Au final, explique le rapport, l’approche la plus radicale serait d’adopter un instrument commun avec des standards, des documents de conseils et des administrateurs communs. Le rapport reconnaît que cela demanderait une harmonisation significative et un remplacement des outils existants, et pourrait donc représenter l’étape finale du processus de convergence.

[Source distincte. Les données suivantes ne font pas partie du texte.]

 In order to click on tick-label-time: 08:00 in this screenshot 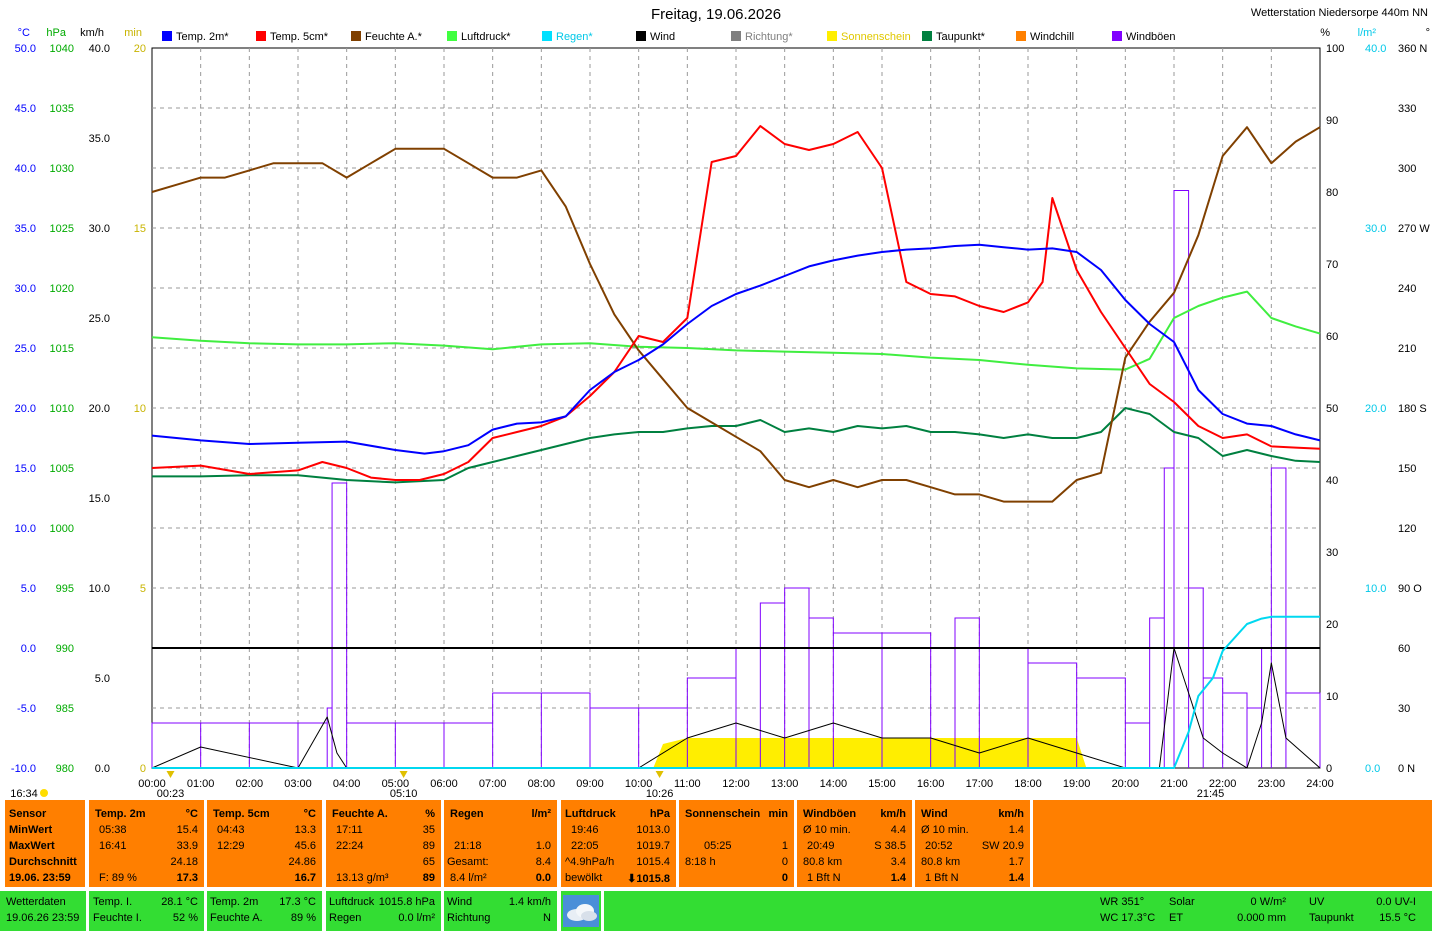, I will do `click(542, 784)`.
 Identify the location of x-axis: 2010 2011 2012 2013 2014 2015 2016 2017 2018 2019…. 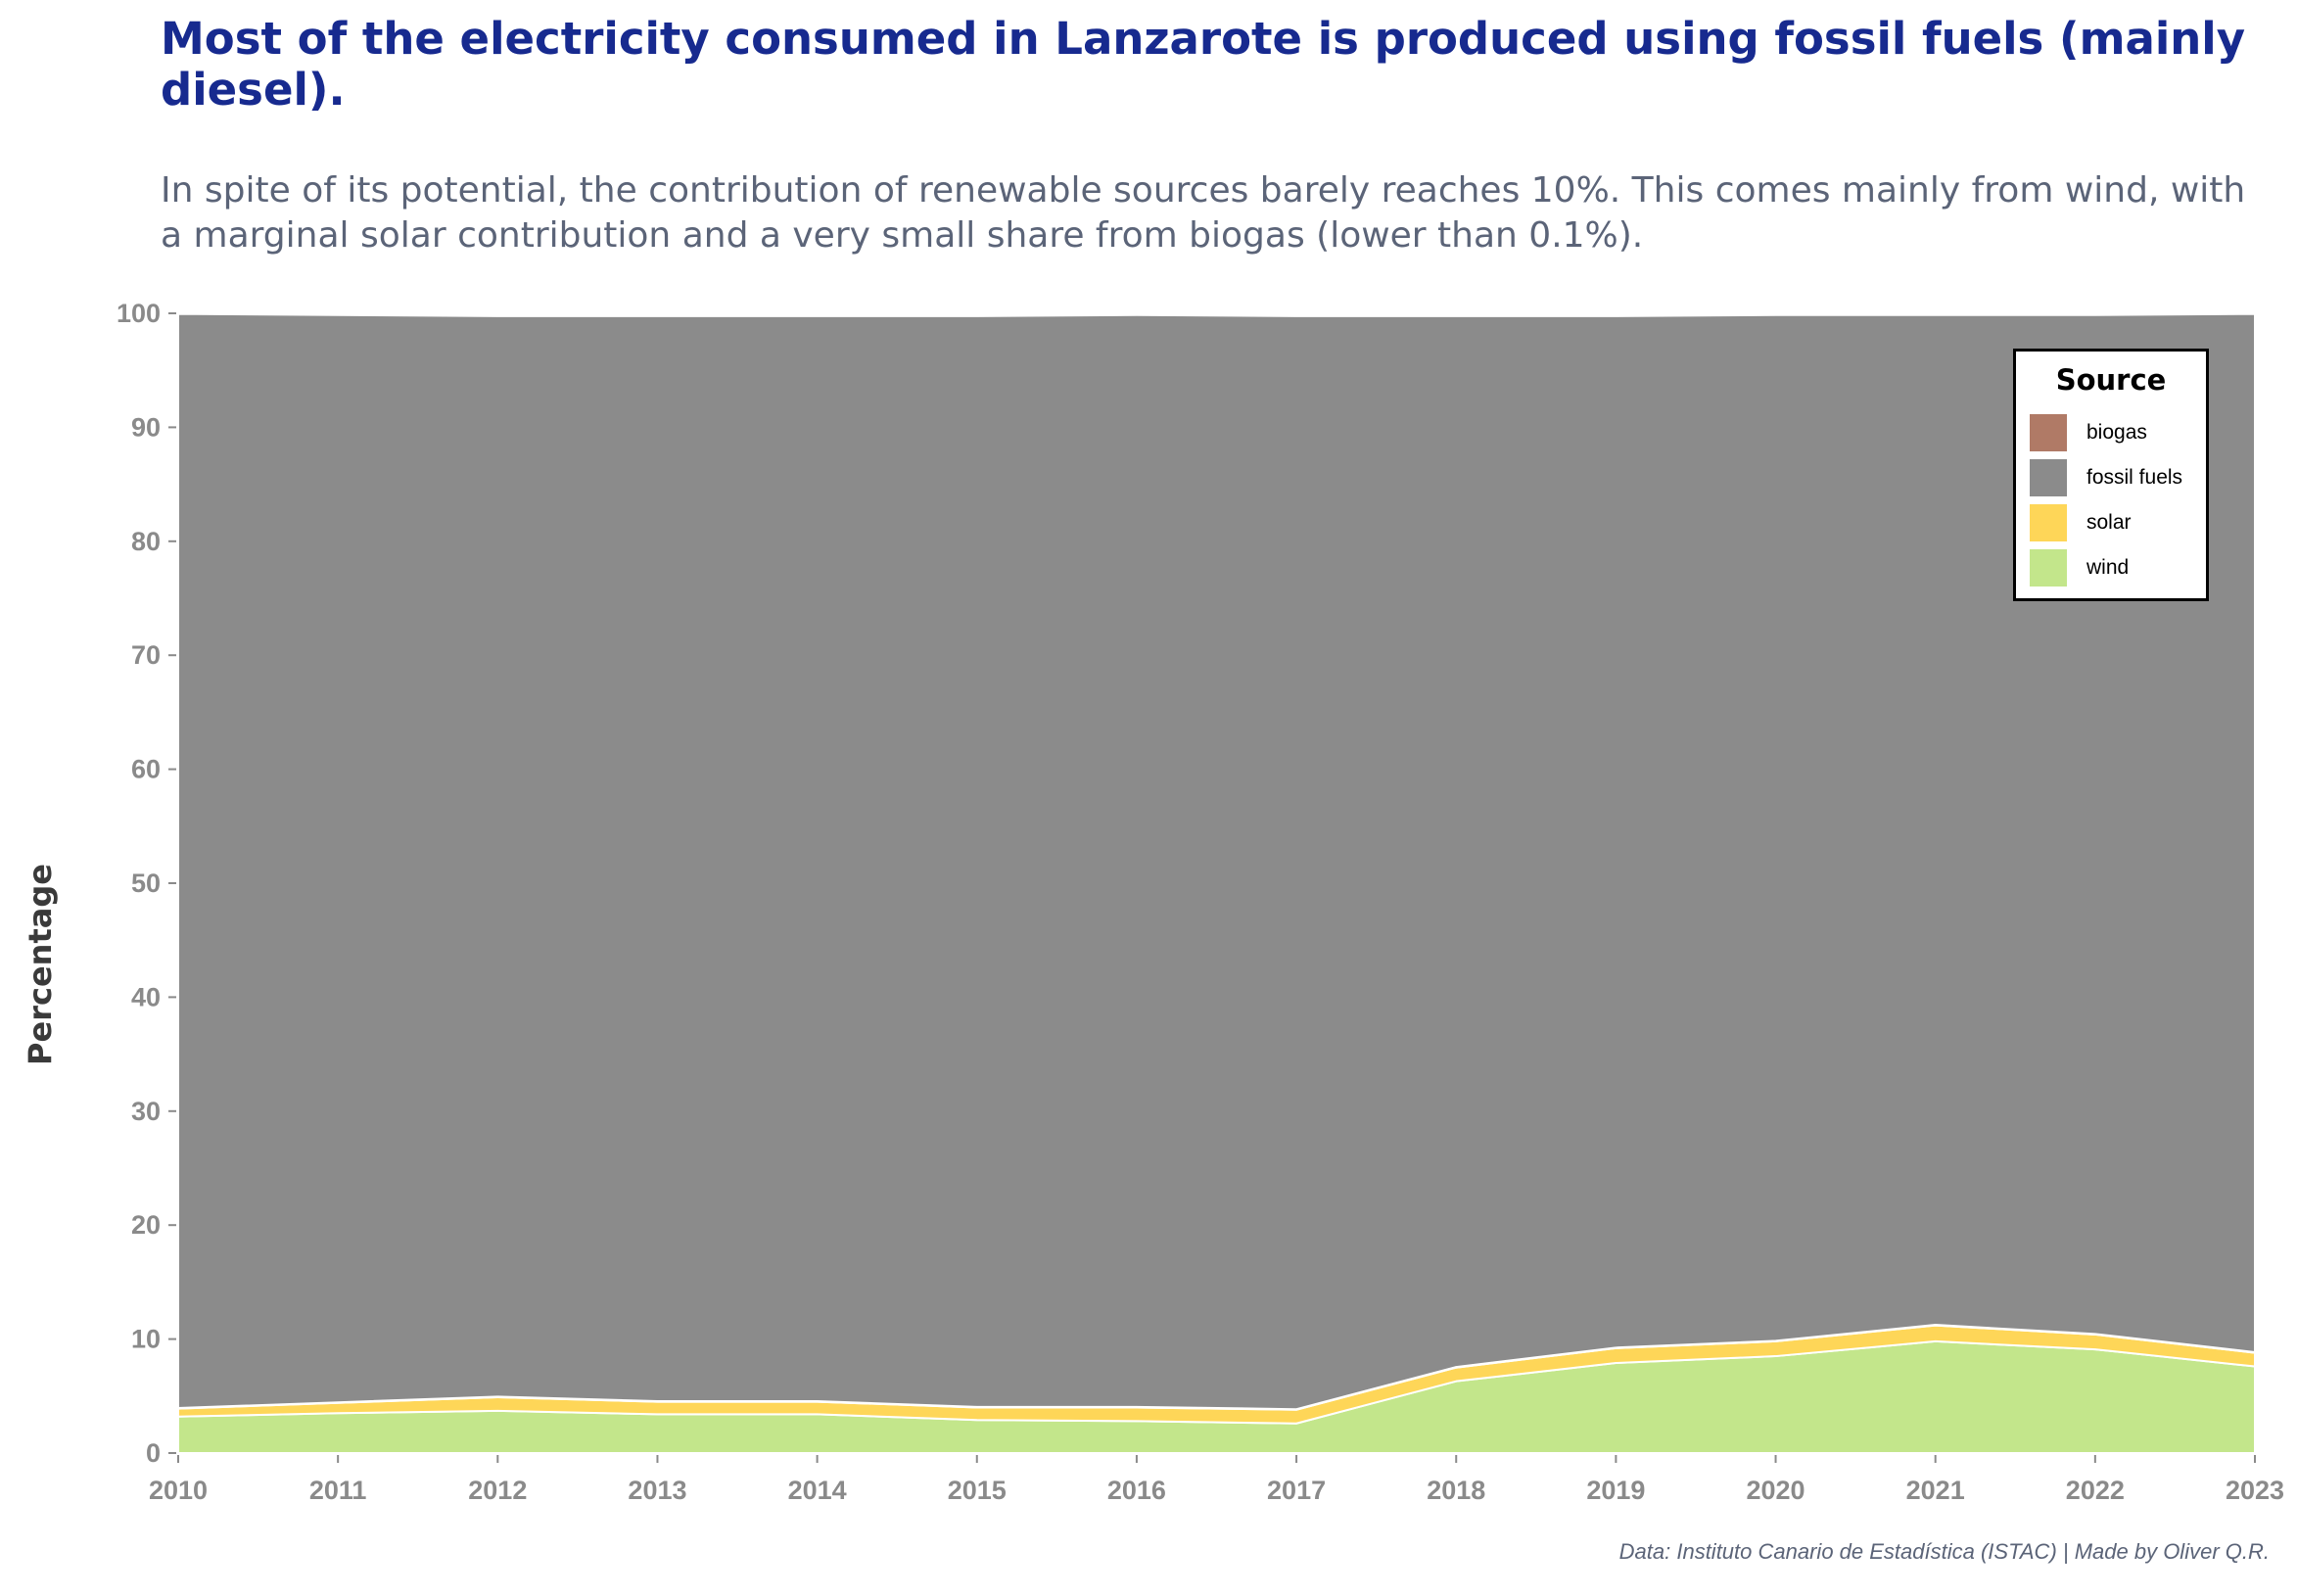
(1216, 1480).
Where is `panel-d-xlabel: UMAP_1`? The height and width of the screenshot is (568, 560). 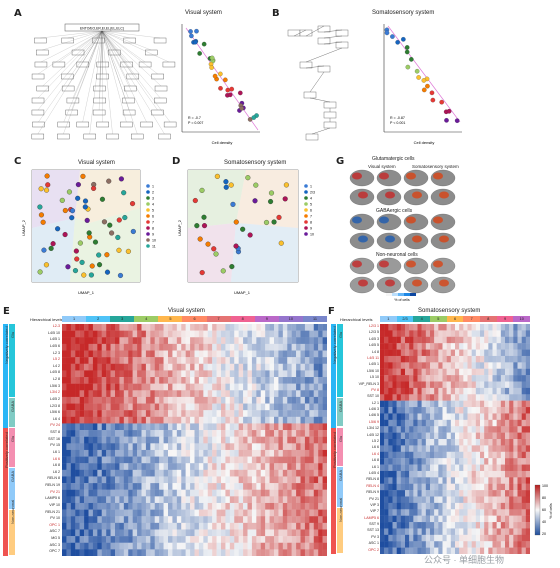 panel-d-xlabel: UMAP_1 is located at coordinates (242, 292).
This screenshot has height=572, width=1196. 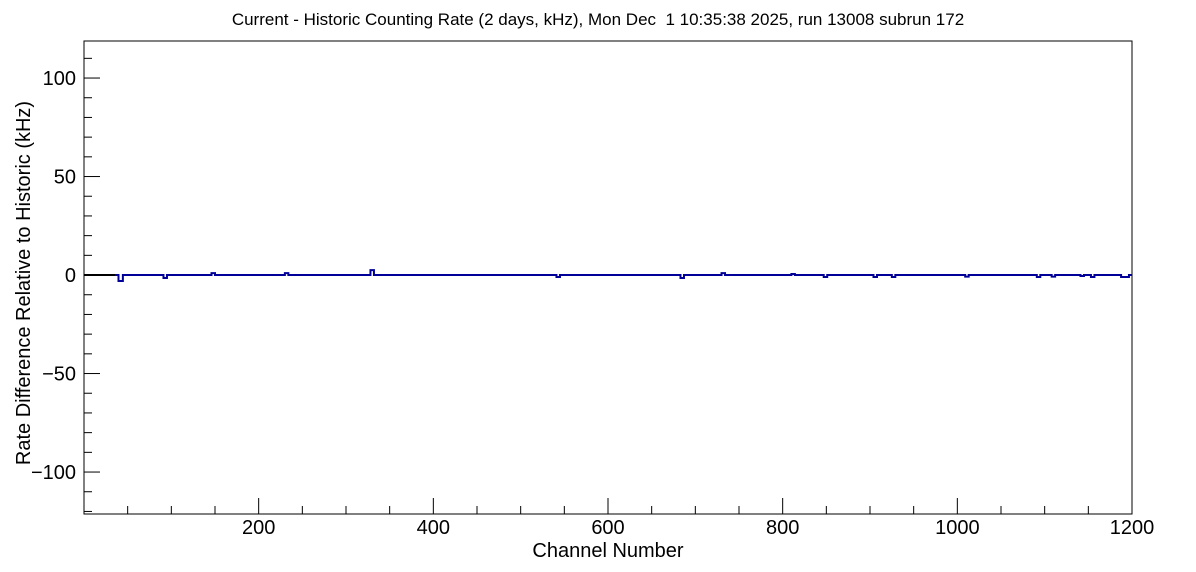 What do you see at coordinates (624, 276) in the screenshot?
I see `series-rate-difference` at bounding box center [624, 276].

Le besoin urgent d’action décisive pour combattre le changement climatique dans les villes européennes deviendra encore plus impératif si la conférence climatique de l’ONU à Copenhague accouche d’un traité post-Kyoto ambitieux. Dans cette hypothèse, l’UE a promis de relever son objectif pour 2020 à 30 %, ce qui l’obligerait à revaloriser ses efforts dans tous les domaines.

Selon l’étude du Collège d’Europe, cela mériterait que l’on envisage d’introduire un instrument au niveau de l’UE pour aider les villes à mener à bien leurs inventaires de gaz à effet de serre et à échanger leurs meilleures pratiques. Dans tous les cas, un protocole harmonisé pourrait être développé dans le contexte de la Convention des Maires, comme le suggère les auteurs.

La Commission européenne considère que les villes sont au coeur des efforts de développement durable de l’UE. En janvier 2006, elle a lancé une Stratégie thématique pour l'environnement urbain.

Mais cette stratégie a une portée limitée, puisque l’Union n’a pas de compétences directes en matière urbaine. Toutefois, les politiques sectorielles de l’UE en matière de transport, d’environnement et d’affaires sociales ont des impacts importants sur les villes.

Les ministres européens responsables de l’aménagement du territoire ont également tenté de poser les fondations d’une politique européenne en signant la Charte de Leipzig sur la ville européenne durable en mai 2007.

En janvier 2008, près de 100 maires de toute l’Europe ont signé la Convention des Maires, soutenue par la Commission, un engagement de la part des dirigeants de villes d’aller au-delà de l’objectif que s’est imposé l’UE de réduire ses émissions de CO2 de 20 % d’ici 2020 (EURACTIV 11/02/09).